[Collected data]
_ _ _ _ _ _ _

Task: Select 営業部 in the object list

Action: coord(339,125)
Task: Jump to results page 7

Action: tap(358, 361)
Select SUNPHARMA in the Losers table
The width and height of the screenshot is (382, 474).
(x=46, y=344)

_ _ _ _ _ _ _

**The problem**
Each entry must appear in the reply exactly as written.

**Answer**
Task: Select 営業部 in the object list

Action: coord(339,125)
Task: Jump to results page 7

Action: tap(358, 361)
Select SUNPHARMA in the Losers table
The width and height of the screenshot is (382, 474).
(x=46, y=344)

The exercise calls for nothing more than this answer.